Silken
by SelkiePolo
Summary: A snippet of an escape.
1. Chapter 1

The water laps around my ankles, cool and familiar. My wife sits on the shore beside a pile of my discarded clothes, the cloth limp and lifeless now. My step falters but then I move. Sand and pebbles rub at the soles of my hardened feet as I look back at her once more. My love, my life. My jail keeper.

"I don't think this is going to work," I say. Reassurance for her, though I know it to be a lie. I can already feel my blood running faster as it prepares for the transformation.

On the shore, she smiles. I can't read it. I never could.

With a grimace I turn my face to the horizon. A cool breeze slips off the ocean, ruffling my hair around my shoulders. I will miss that sensation. The water hits my knees, then my thighs, then my hips. I could drop down and be done with it but I'm not far enough. If I change too soon, she can follow me. She will catch me.
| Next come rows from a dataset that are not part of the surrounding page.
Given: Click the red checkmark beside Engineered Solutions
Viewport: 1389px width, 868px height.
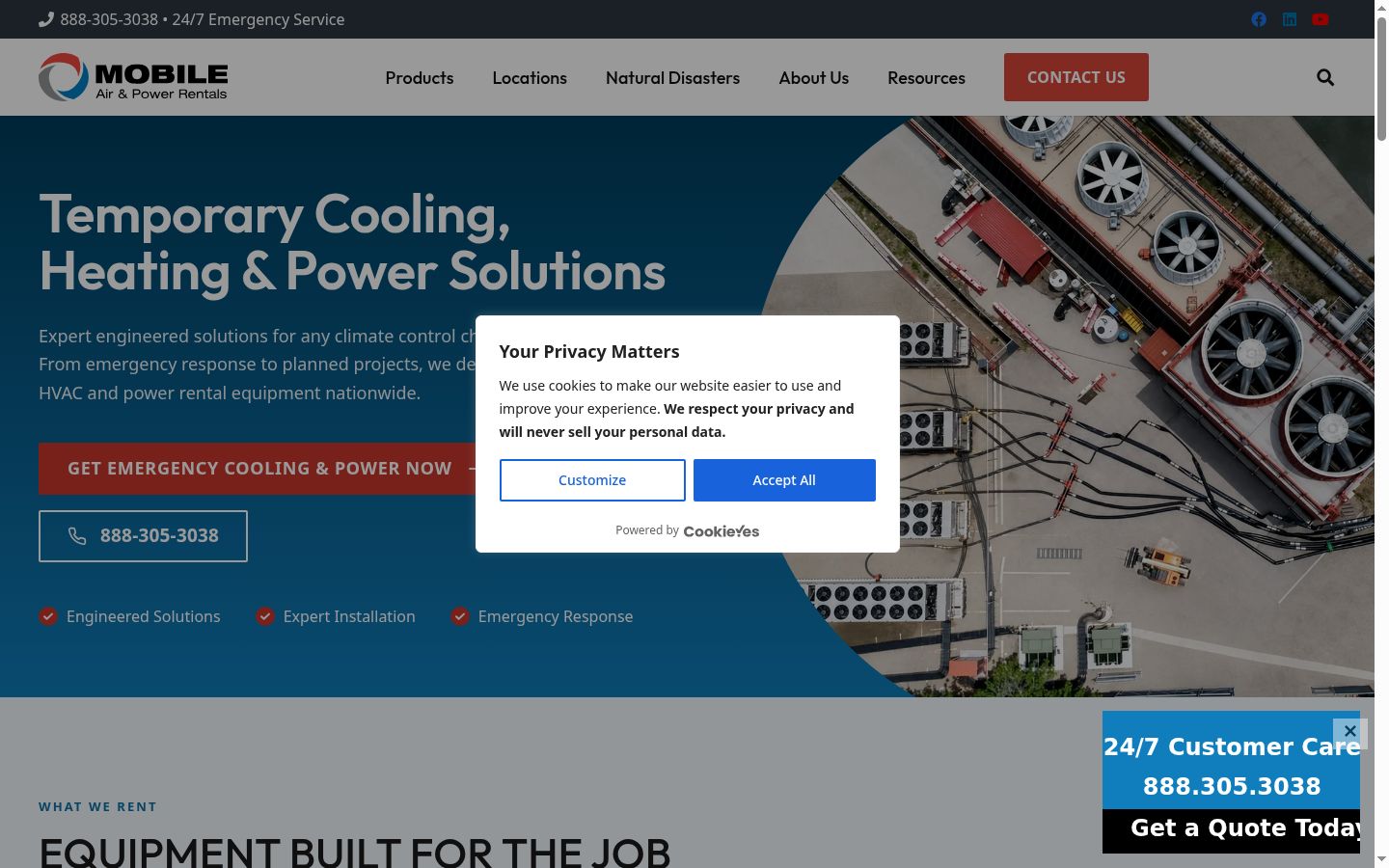Looking at the screenshot, I should [48, 616].
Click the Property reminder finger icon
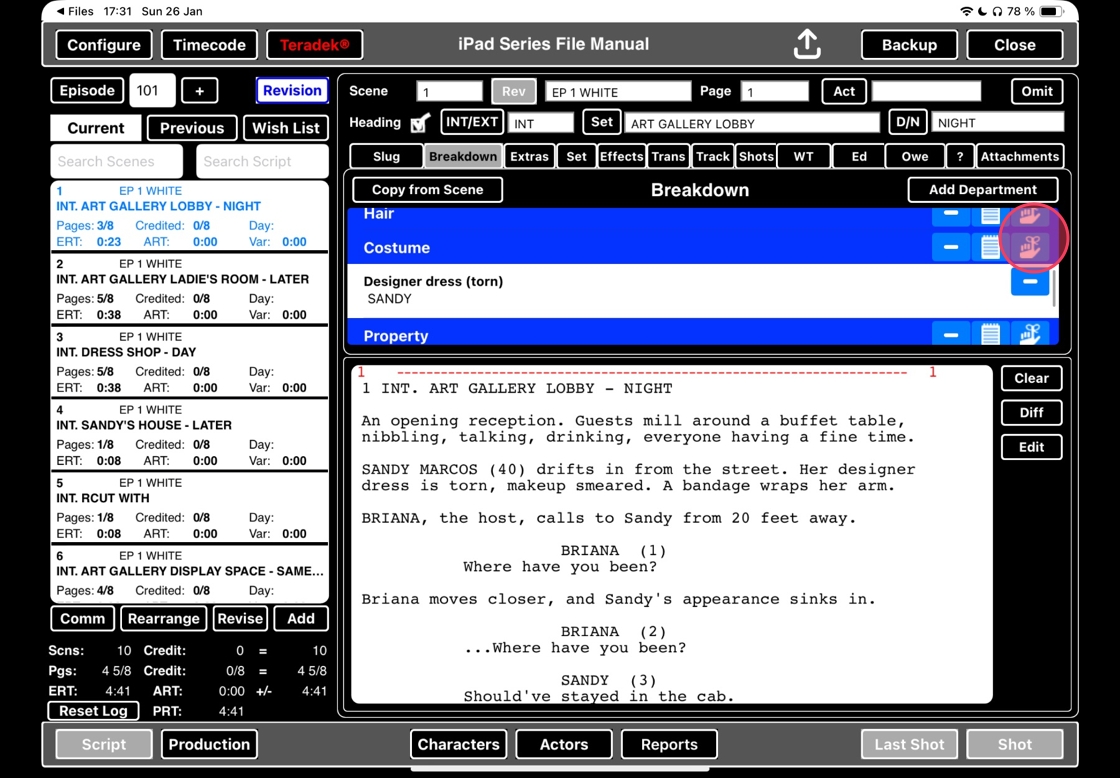The image size is (1120, 778). (x=1030, y=335)
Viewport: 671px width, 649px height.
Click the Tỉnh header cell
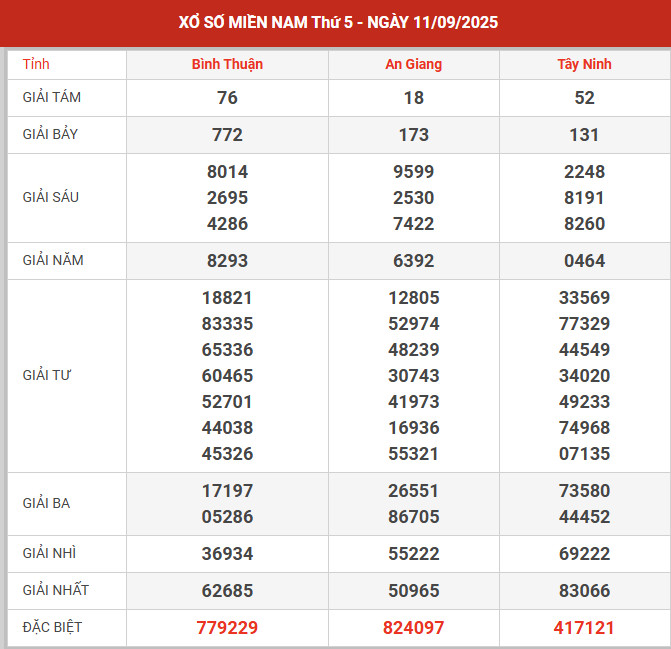pyautogui.click(x=36, y=64)
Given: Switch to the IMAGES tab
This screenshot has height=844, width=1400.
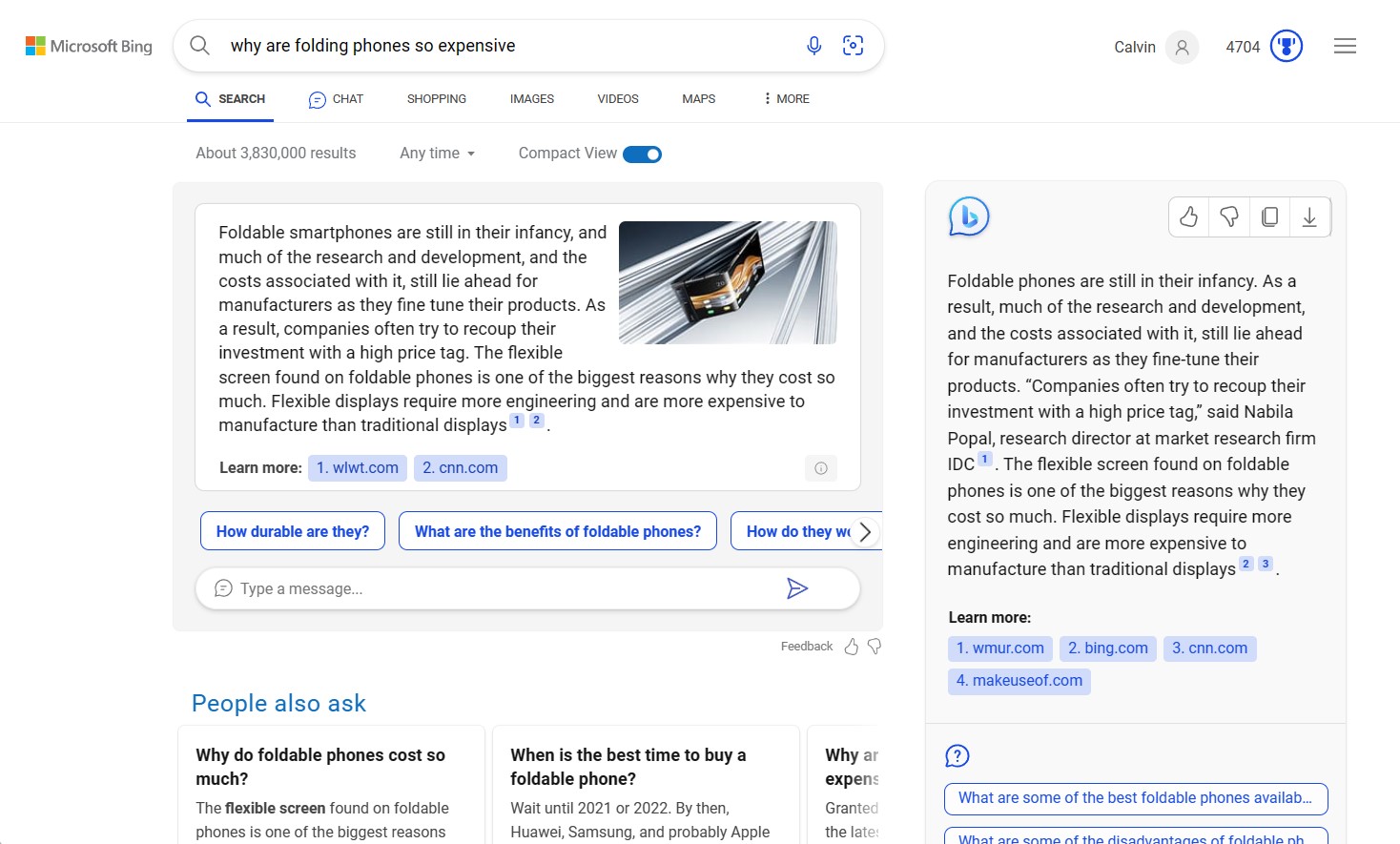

"Don't go any further," she calls. Her voice is faint enough against the rush of the breeze that I can pretend I didn't hear it.

Walking with legs through the water is strange and uncomfortable. The water pushes back, refusing me. I wonder if this ocean will ever embrace me again or whether my skin will never heal. I'll be walking the shore for the rest of my life, hand in hand with the woman who destroyed my chances at freedom. It almost seems a comforting idea.

And then my knees buckle and slam together. I hear her cry out on the shore, hear the splash of her feet against the gentle waves, and I launch myself forward in one smooth motion.

My tail is half-formed and ugly as I push myself through the waves. I squirm against the pain as my spine bends and shifts, as my hips relocate, as my arms turn to flippers. My muscles grow strong, sleek, buried beneath a thick layer of warm fat. My skin turns grey and a pale fur sprouts from it, thicker than the human fuzz. The silken hair on my human head disappears and my snout stretches forward. I gulp a huge lungful of air and dive just as her fingers touch my cool skin.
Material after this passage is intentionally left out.